Isabella se levantó y cerró el maletín. "Necesito que envíes una serie de mensajes codificados a la oficina de Salvatore DiMaggio. Tienes los códigos. Diles que la 'Reina' ha llegado a la ciudad, y que la familia Volpe está en peligro. La información que tengo es la clave para ganar o perder la guerra. Y que tengo la prueba de que el 'Jefe' de los Volpe planea una traición."
Leo la miró con los ojos muy abiertos. "Isabella... eso es un farol muy arriesgado. Si se dan cuenta de que es una mentira..."
"No es una mentira", la interrumpió ella, su voz firme. "Es un rompecabezas. La mitad de la información es verdad. La otra mitad, la que ellos buscan, es lo que yo tengo. La mentira está en cómo se la muestro. Les haré creer que los Volpe están a punto de traicionarlos. Y cuando lo crean, estarán listos para hacer lo que yo les diga."
"Y el precio... ¿Cuál es el precio?", preguntó Leo.
"El precio es mi puesto en su mesa", respondió ella, con una sonrisa enigmática. "No como una invitada, ni como una socia, sino como una igual. La primera mujer en sentarse en su mesa. Una reina. Y cuando esté en esa mesa, los Volpe se darán cuenta de que la información que busco... la que me da poder... es la misma que los hará caer."
Leo la miró con una mezcla de admiración y miedo. Isabella no era una simple informante. Era una estratega, una jugadora de ajedrez en un mundo de lobos. Era la Rosa, pero también el Imperio.
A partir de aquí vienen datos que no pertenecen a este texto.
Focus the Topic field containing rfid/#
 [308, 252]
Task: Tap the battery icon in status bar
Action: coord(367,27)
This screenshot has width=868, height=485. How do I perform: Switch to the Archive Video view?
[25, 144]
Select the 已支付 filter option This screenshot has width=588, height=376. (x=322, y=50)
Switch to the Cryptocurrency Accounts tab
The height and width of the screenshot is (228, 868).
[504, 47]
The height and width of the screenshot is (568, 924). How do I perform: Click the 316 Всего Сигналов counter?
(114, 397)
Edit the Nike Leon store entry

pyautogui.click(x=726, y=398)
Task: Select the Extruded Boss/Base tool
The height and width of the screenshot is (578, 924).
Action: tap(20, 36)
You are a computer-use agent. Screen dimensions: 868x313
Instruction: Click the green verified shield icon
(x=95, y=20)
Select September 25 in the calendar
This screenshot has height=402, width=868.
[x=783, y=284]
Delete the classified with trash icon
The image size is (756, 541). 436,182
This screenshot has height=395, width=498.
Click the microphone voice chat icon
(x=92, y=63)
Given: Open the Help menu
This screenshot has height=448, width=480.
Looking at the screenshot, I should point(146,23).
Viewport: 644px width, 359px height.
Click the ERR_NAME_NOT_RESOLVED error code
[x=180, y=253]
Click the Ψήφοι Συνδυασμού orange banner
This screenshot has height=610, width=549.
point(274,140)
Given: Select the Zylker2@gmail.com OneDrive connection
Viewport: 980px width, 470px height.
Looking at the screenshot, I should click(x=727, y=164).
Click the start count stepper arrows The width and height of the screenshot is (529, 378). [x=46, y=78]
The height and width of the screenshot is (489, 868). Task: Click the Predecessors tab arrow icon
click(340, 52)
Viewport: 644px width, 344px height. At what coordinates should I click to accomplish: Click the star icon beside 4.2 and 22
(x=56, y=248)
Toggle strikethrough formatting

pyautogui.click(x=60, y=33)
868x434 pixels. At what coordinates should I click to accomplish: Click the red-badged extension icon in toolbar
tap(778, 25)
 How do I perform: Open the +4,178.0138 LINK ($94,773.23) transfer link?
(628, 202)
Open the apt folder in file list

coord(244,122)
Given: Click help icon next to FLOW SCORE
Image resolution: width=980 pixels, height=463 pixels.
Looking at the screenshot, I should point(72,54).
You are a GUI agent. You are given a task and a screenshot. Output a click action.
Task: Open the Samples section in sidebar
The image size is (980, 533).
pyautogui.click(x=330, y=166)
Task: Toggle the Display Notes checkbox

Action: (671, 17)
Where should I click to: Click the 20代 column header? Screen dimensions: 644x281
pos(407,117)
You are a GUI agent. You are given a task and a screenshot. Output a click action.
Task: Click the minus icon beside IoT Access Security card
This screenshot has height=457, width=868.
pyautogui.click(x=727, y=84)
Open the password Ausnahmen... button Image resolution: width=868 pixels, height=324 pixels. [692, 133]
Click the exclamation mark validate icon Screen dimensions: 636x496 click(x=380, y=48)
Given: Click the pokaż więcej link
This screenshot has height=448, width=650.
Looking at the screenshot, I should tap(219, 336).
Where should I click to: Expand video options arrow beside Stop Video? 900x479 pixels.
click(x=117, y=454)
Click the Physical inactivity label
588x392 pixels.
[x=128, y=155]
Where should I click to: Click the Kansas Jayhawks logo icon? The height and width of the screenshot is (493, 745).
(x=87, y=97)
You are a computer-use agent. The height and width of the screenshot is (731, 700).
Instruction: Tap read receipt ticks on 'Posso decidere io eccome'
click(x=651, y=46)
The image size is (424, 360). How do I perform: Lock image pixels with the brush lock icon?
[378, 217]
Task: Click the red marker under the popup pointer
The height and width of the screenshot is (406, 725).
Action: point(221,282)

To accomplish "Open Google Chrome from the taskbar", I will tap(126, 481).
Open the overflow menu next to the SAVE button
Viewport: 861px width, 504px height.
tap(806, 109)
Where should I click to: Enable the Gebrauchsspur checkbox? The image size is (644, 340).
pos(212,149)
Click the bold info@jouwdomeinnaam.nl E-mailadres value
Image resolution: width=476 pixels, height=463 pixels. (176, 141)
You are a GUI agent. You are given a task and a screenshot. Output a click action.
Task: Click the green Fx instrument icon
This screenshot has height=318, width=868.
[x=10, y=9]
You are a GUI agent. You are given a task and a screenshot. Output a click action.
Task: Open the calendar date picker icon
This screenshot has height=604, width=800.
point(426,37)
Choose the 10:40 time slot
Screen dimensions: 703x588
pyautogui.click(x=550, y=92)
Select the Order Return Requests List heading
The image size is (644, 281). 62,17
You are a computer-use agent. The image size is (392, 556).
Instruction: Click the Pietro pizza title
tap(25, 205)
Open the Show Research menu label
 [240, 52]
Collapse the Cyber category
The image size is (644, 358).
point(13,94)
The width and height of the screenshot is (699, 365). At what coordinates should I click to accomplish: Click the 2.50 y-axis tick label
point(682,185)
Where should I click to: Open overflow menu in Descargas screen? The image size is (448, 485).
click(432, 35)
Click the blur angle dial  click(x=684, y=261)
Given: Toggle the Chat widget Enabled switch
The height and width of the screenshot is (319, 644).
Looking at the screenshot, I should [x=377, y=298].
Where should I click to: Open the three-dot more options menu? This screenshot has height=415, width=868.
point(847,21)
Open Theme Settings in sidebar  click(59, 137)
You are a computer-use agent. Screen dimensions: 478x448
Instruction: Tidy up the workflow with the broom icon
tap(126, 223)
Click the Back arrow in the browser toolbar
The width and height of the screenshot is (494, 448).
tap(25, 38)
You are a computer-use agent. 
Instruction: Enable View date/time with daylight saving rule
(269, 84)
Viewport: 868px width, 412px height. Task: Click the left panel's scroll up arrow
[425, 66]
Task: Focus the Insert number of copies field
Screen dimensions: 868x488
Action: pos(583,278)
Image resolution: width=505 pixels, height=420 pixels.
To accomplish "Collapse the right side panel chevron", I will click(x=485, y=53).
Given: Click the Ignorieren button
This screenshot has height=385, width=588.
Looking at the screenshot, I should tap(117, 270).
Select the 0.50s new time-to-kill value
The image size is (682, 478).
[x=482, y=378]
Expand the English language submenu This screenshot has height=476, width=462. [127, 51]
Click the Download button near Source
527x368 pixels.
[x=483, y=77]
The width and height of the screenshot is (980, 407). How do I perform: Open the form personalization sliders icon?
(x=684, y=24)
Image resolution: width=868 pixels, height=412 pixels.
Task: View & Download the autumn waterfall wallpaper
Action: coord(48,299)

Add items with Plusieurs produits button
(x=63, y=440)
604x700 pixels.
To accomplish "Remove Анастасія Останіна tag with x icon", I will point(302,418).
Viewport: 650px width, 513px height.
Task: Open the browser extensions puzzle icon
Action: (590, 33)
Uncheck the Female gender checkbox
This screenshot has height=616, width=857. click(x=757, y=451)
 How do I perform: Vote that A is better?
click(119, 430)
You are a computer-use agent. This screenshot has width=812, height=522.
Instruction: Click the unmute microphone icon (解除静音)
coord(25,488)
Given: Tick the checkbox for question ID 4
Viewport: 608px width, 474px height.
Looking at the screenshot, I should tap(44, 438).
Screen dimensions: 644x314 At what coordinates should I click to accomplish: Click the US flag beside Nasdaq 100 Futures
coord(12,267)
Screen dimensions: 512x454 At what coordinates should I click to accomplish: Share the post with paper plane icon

Era una mujer que se movía en las sombras, pero que estaba destinada a ser el centro de atención.
Isabella le dio una palmada en el hombro a Leo y se dirigió de nuevo a la calle. Dejó el muelle del puerto y se adentró en las estrechas calles de la ciudad, en su bicicleta de un solo piñón. La ciudad dormía, pero la guerra entre las familias apenas comenzaba. Los lobos habían sido advertidos, y la reina había movido la primera pieza. El juego había comenzado, y ella no tenía intención de perder. La ciudad era un tablero de ajedrez, y ella, Isabella Moretti, la Reina.